The path forward Microsoft should take
- Clarify the three‑times rule: Publish exact mechanics (start date, rolling vs calendar year, whether managed accounts are treated differently).
- Make it opt‑in in sensitive regions: Consider EU/EEA and jurisdictions with strong biometric rules as opt‑in by default, not just opt‑out.
- Publish an independent audit or technical whitepaper: Provide verifiable details about how facial scans are stored, isolated, and excluded from model training pipelines.
- Expose admin controls: For enterprise accounts, provide clear MDM/GPO settings and audit logs for consent and deletions.
Conclusion
OneDrive’s People grouping is a credible enhancement to photo discovery, and Microsoft’s documentation addresses several valid privacy controls — notably a 30‑day deletion promise and an explicit claim about not using face scans to train models.However, the surprise preview detail that the People toggle can only be disabled “three times a year” — a message reproduced by multiple outlets and community reports — raises legitimate and unresolved questions about consent mechanics, enforcement windows, and transparency.
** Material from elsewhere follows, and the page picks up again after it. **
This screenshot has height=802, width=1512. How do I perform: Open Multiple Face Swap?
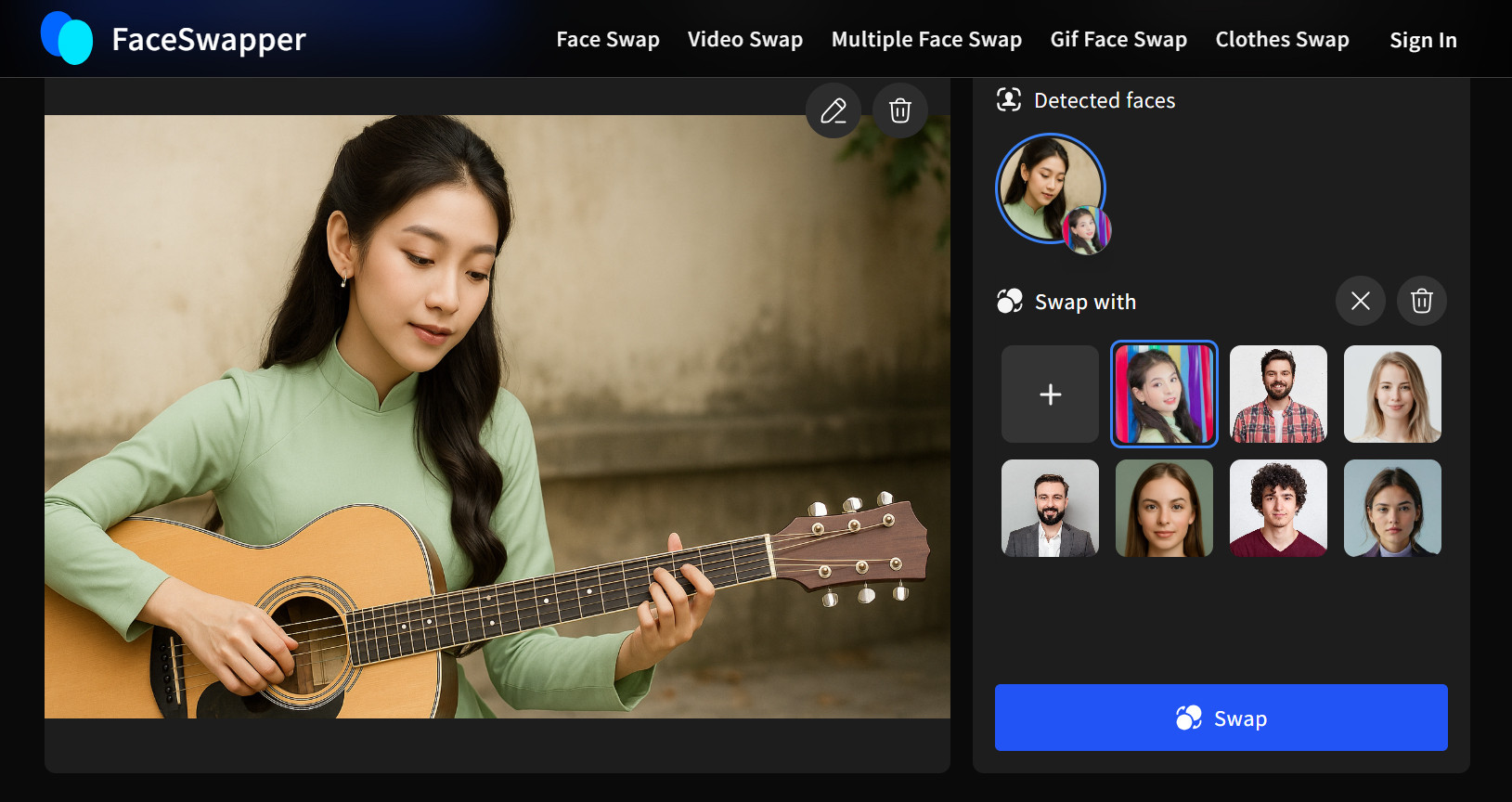(x=925, y=40)
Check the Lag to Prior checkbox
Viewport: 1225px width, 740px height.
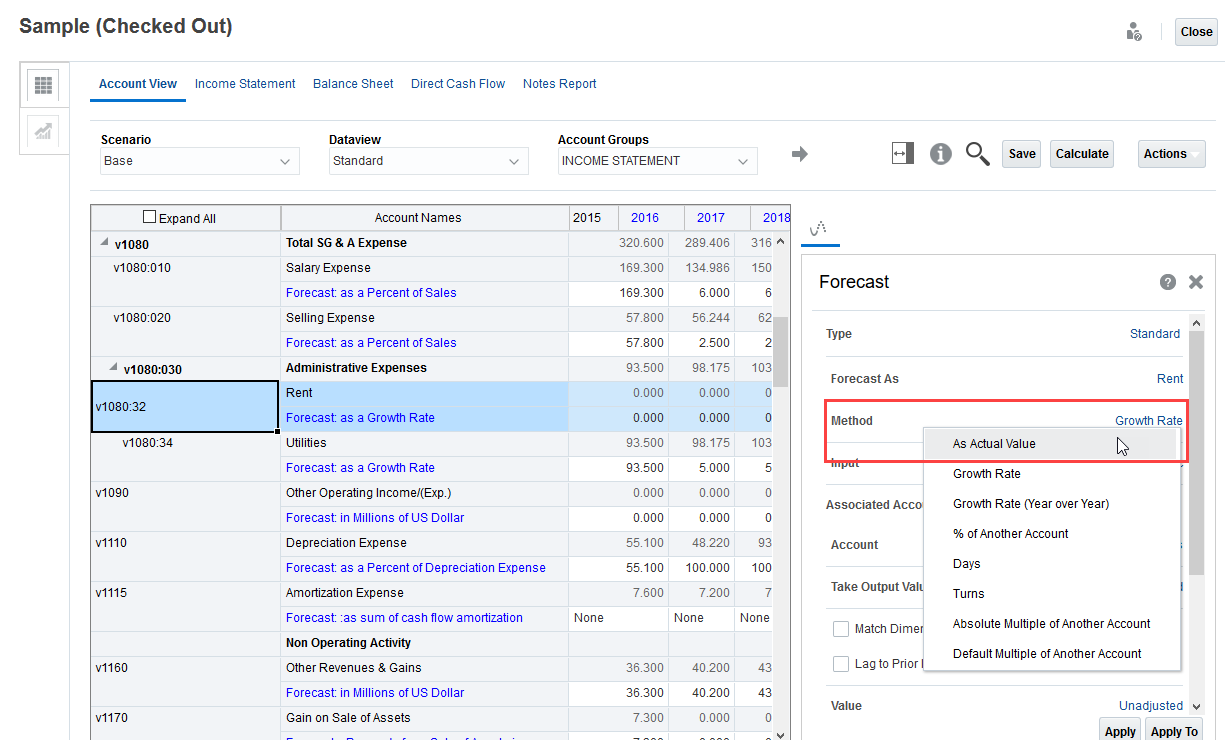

Multiple independent news outlets and community threads documented the message in preview builds and reported Microsoft’s limited response. Until Microsoft publishes a clear technical rationale and precise policy text, the three‑times limitation should be treated as an unresolved, policy‑critical ambiguity.
For privacy teams, IT administrators, and users, the prudent posture is to treat the feature as a preview experiment: evaluate it in controlled pilots, insist on clear documentation from Microsoft, and prefer opt‑out or local processing for biometric identifiers where regulatory or trust risks are material.